ABSTRACT
Rare earth elements (REEs) are used in many applications such as in wind turbines, batteries, as catalysts, strong magnets, and in electric cars. The availability of rare earths is in partial decline. The price of REEs has escalated due to their high demand surpassing the supply. As we have only a few exploitable natural resources for mining rare earths around the world, we will have to rely on recycling the REEs from pre- and postconsumer scraps, mainly from the end-of-life products.
The current research focuses on eco-friendly processes to recover REEs from spent magnets in e-wastes. One such method involves using molten salts at higher temperatures for extracting REEs from the end-of-life products.
This work aims to recover the rare earth elements Nd, Dy, and Pr from Nd–Fe–B magnets found in e-wastes, using magnesium chloride salts heated to temperatures 800°C, 1000°C, and 1200°C for a time period of 12 hours under normal atmospheric conditions.

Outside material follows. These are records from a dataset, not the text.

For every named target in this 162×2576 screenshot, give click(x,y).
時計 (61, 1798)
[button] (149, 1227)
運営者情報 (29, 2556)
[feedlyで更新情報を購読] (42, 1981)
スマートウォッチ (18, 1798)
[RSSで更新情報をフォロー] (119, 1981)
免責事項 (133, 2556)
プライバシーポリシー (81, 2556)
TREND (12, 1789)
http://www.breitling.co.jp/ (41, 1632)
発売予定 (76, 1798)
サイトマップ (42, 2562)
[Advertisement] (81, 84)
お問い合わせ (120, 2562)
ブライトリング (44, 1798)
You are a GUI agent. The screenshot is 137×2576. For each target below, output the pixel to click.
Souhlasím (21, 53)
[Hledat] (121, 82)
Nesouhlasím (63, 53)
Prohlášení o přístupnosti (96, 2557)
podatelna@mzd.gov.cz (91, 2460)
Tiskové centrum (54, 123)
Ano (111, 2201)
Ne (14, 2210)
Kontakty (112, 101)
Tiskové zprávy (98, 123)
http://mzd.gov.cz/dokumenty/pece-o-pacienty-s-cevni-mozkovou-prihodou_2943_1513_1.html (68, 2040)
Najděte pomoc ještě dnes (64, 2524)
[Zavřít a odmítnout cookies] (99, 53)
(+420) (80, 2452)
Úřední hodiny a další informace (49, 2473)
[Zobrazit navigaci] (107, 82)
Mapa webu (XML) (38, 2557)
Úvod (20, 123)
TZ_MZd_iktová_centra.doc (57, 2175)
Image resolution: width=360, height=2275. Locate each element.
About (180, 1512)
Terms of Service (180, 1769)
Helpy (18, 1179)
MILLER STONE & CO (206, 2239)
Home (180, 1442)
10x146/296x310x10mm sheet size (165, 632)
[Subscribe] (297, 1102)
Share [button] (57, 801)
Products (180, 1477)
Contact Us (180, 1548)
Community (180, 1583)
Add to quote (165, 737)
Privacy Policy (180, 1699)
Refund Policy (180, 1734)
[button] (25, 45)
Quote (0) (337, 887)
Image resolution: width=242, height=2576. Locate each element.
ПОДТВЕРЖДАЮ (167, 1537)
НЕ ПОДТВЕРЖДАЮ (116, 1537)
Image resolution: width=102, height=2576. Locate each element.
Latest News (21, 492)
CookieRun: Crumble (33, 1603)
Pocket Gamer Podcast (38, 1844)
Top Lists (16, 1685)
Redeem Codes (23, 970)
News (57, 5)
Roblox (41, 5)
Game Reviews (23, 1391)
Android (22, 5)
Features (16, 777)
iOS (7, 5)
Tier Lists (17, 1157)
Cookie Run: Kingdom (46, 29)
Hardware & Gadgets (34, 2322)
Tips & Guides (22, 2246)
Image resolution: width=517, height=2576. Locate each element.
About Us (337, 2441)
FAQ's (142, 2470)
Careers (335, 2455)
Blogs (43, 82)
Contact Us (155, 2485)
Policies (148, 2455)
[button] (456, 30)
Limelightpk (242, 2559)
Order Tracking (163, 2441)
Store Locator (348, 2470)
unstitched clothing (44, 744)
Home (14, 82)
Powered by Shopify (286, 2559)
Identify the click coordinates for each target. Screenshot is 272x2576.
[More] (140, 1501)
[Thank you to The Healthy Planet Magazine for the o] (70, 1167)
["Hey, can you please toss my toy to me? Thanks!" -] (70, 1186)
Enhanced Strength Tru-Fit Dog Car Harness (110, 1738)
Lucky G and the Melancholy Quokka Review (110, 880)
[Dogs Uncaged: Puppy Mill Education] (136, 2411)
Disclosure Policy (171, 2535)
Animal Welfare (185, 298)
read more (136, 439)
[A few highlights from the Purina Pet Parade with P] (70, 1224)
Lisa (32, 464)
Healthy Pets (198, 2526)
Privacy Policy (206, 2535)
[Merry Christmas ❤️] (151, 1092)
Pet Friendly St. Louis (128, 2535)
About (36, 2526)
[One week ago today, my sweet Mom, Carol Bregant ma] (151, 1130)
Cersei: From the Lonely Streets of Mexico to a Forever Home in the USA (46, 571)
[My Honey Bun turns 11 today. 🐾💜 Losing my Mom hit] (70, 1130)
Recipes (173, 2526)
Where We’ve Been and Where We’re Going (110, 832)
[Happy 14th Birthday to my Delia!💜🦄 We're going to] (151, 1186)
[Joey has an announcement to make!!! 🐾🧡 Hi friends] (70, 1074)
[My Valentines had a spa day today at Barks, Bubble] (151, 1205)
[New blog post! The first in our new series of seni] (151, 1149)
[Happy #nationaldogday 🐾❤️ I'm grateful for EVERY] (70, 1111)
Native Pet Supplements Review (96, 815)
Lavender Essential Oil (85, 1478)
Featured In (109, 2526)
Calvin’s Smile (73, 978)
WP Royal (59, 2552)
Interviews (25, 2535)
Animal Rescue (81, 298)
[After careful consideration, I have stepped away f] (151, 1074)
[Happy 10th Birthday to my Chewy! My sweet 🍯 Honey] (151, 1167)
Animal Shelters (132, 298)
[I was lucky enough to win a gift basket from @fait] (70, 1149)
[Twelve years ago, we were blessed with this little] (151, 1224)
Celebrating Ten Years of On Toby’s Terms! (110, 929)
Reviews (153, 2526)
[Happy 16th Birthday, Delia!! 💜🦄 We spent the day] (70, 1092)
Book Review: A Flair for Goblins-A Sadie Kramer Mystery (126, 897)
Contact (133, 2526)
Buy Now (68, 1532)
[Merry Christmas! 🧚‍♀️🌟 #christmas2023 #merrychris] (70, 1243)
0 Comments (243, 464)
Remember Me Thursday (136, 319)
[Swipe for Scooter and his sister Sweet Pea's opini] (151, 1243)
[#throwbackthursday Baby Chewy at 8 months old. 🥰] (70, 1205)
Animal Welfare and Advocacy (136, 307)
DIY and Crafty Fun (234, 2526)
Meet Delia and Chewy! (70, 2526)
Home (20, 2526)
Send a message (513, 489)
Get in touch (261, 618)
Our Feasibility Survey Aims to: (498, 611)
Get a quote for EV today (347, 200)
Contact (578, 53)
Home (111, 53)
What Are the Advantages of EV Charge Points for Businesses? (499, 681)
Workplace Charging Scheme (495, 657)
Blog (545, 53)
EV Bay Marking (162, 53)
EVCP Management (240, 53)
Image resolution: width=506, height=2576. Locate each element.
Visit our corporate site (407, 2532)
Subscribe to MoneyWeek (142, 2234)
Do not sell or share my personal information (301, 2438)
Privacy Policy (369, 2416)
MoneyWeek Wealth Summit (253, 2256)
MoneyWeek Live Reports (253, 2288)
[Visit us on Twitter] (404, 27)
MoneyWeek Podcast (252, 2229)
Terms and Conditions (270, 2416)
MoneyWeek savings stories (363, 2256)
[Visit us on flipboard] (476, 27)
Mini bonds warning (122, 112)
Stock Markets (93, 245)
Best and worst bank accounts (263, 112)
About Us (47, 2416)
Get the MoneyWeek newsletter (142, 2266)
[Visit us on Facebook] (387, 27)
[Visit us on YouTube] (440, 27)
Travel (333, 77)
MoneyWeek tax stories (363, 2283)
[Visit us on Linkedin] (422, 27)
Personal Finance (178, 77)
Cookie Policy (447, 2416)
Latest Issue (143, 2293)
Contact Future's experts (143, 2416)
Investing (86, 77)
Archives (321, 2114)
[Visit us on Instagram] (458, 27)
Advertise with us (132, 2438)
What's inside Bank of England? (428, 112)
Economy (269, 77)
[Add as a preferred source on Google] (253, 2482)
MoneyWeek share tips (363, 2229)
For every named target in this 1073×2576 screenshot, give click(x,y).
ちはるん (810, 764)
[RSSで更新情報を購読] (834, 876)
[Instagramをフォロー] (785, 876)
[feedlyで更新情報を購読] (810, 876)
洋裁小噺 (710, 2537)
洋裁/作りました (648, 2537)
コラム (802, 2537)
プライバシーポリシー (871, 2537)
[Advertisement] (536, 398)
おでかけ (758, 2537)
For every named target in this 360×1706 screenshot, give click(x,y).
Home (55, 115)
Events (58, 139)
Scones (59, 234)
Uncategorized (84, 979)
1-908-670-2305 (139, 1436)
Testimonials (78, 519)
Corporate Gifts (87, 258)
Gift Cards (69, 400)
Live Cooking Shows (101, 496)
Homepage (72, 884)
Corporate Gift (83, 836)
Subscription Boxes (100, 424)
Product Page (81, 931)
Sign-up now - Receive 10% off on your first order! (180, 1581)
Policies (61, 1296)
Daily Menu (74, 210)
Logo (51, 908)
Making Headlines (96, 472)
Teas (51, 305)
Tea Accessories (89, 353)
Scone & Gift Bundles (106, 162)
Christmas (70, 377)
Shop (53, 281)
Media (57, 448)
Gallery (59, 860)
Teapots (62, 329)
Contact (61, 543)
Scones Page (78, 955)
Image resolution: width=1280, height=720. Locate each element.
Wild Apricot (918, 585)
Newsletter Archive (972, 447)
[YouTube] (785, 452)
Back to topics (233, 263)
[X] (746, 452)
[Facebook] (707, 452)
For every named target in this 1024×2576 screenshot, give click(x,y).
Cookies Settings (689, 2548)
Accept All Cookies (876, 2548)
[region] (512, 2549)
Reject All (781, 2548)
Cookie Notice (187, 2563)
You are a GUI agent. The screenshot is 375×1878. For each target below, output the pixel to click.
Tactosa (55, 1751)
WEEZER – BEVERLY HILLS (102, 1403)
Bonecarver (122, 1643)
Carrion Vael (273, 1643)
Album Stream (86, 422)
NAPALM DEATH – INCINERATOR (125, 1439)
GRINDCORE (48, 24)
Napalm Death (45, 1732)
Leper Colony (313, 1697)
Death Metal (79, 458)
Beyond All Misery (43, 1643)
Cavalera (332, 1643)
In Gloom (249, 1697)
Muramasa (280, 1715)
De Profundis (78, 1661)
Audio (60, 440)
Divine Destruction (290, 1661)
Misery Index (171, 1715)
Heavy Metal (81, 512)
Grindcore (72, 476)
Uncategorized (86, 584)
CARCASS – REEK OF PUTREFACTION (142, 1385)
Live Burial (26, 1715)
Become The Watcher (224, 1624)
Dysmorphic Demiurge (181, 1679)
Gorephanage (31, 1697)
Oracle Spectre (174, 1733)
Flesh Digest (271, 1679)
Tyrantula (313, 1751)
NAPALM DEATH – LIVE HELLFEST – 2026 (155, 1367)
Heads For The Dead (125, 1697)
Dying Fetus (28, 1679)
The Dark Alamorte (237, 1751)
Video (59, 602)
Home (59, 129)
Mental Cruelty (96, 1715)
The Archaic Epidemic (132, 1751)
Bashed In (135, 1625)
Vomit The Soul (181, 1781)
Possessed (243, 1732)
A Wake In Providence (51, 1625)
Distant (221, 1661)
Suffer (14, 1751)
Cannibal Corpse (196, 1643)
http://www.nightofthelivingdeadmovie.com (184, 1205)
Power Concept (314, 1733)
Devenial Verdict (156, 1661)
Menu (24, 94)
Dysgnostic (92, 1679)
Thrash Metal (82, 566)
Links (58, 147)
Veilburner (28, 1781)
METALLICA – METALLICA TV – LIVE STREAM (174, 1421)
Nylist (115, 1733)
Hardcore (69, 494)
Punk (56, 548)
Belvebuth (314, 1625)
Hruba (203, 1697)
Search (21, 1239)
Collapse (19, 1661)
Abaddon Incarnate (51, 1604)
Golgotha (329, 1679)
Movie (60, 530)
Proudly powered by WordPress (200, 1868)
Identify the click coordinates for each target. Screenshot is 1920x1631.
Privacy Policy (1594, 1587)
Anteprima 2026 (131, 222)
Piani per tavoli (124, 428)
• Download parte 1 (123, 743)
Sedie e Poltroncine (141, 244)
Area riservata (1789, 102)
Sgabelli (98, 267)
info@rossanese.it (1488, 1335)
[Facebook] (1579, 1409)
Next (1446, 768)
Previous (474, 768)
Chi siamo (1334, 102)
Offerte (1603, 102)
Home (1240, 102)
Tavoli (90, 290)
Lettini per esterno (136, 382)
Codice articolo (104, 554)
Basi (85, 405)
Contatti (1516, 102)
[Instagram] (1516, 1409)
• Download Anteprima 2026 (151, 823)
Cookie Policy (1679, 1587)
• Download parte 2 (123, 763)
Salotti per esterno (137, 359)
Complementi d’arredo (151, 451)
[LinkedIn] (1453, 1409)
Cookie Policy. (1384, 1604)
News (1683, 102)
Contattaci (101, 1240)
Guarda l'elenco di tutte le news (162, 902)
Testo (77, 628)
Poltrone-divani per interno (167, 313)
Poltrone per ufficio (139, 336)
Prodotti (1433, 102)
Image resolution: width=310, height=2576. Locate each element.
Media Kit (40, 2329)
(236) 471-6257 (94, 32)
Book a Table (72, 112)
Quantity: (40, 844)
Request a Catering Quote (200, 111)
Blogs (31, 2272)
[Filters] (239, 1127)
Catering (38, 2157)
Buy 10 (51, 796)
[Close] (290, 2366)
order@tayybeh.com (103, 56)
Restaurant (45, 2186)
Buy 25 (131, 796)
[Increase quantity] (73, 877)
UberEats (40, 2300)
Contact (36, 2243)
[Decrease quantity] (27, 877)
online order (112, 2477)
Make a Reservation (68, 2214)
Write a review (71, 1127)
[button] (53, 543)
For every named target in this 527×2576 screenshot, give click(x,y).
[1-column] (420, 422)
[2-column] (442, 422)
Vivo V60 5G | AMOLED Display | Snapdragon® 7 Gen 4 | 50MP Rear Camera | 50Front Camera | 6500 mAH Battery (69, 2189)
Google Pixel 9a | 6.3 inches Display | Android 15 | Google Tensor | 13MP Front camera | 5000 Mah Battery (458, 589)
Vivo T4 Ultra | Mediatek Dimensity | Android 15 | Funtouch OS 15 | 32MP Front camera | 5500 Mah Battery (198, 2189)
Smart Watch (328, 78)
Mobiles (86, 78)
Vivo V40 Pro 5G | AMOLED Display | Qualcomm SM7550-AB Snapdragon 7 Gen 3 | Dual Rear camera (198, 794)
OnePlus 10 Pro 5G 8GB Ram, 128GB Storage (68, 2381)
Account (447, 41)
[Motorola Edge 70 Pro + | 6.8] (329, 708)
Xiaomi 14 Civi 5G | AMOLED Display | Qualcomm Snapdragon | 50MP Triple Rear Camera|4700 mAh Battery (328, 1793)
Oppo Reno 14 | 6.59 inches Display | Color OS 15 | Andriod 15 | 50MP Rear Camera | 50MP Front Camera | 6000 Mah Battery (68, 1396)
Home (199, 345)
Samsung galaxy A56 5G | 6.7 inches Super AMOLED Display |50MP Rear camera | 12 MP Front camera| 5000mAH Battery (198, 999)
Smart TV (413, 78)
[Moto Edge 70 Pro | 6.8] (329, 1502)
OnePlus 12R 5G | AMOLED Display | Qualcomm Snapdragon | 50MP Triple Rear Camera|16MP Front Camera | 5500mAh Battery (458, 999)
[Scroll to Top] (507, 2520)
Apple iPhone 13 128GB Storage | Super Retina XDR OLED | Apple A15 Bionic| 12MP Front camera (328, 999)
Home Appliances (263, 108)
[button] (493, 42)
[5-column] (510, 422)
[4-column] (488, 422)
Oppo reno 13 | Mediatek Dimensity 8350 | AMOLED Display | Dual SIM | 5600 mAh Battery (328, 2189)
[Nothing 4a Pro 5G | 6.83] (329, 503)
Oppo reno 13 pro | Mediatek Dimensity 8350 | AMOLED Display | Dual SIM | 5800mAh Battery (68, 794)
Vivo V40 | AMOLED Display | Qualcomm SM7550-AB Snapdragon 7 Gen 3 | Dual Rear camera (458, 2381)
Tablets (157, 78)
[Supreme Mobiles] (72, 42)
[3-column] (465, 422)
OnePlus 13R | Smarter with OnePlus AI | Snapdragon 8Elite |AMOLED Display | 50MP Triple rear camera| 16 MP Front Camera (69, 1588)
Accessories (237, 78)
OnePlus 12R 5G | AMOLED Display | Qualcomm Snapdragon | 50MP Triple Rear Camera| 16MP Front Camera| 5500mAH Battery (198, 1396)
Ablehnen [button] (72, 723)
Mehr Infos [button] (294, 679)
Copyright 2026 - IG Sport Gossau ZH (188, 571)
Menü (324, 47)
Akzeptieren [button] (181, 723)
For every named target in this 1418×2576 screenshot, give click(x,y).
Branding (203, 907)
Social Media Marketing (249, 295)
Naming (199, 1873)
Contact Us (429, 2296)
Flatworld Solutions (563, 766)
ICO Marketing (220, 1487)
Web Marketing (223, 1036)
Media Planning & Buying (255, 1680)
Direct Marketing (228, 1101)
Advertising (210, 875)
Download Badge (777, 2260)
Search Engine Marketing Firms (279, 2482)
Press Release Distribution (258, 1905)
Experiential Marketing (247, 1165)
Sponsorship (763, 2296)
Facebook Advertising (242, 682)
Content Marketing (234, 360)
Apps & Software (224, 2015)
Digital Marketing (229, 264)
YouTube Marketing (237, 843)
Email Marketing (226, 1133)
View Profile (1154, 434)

The reacted products are analyzed using scanning electron microscope (SEM), electron-dispersive spectroscopy (EDS), and ICP-AES (inductively coupled plasma atomic emission spectroscopy). This work sheds light on the influence of temperature on the recovery rate. The results obtained clearly show that REEs are successfully recovered from the magnets in smaller percentages, the highest recovery is observed at 1200°C (~37%). The low recovery rates are due to the influence of oxygen in the process, forming rare earth oxides, which are highly stable and cannot be processed at these temperatures.